The purpose of the symposium is to strengthen understanding of how to tackle the DBM by sharing recent research findings as well as experiences with the implementation of relevant interventions, programmes and policies. The symposium will, in particular, highlight the role of stable isotopes in addressing gaps both in the measurement of malnutrition and in assessing the impact of interventions. The symposium aims to identify double-duty actions, new assessment tools, considerations for policies and action plans to support Member States in achieving their defined nutrition commitments within the Nutrition Decade.
The symposium will provide a forum to:
- Estimate and explore the global magnitude of the DBM.
- Share evidence on biological pathways through which early nutrition influences NCDs.
- Identify the role of stable isotope techniques and new tools in assessing the DBM.
- Review the effectiveness of existing double-duty actions.
- Review efforts that have been undertaken so far to create nutrition-enabling environments.
- Define knowledge gaps and research needs.
- Recommend double-duty actions.
- Discuss considerations for the design of contextually relevant policies.
The symposium will cover five thematic areas:
- Epidemiology – Prevalence, causes and consequences of the DBM.
- Biology – Biological mechanisms contributing to the DBM.
- Assessment – How to assess the DBM in individuals and populations.
- Interventions – From biology to interventions targeting the DBM.
- Policy implications – From biology to policies addressing the DBM.
The symposium aims to bring together a broad range of stakeholders including UN organisations, policy makers, researchers, health professionals, NGOs and civil society.
27 May 2018: Extended online submission of abstracts (INDICO).
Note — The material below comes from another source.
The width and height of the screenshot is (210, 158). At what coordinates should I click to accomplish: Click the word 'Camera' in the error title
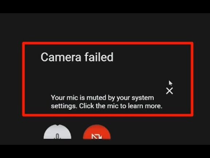click(x=61, y=57)
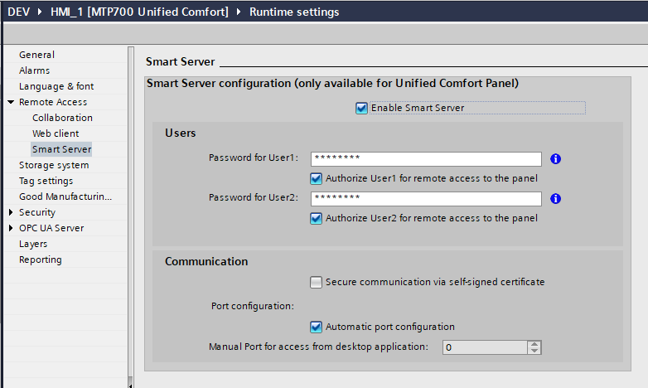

Submission of participation and abstract forms and grant applications (forms A, B, C).
30 June 2018: Notification of acceptance of abstracts.
All persons wishing to participate in the symposium are requested to register in advance using the On-line Pre-Registration form.
There is no registration fee to attend this symposium.
As a next step, please complete the relevant form(s) available on the conference website and send them to one of the competent authorities in your country (Ministry of Foreign Affairs or National Atomic Energy Authority) for onward transmission to the IAEA. Should you be unsure of who these are, please send an email to DBMal2018@iaea.org.
To demonstrate its commitment to sustainability, the IAEA will organize this conference as a ‘green meeting’ according to the guidelines of the Austrian Ecolabel.
There will be a focus on the areas of paper smart documentation, waste reduction and recycling, and environmentally friendly catering.
The IAEA Conferences and Meetings App provides a one-stop access to information on the Conference and exhibitions. The app also allows users to put together their own personalized schedule of events. Via this app participants will be able to view contributed papers and the latest conference programme, message other participants, and view PowerPoint presentations released after the event. Participants will receive an email inviting them to register for the app approximately one week before the conference.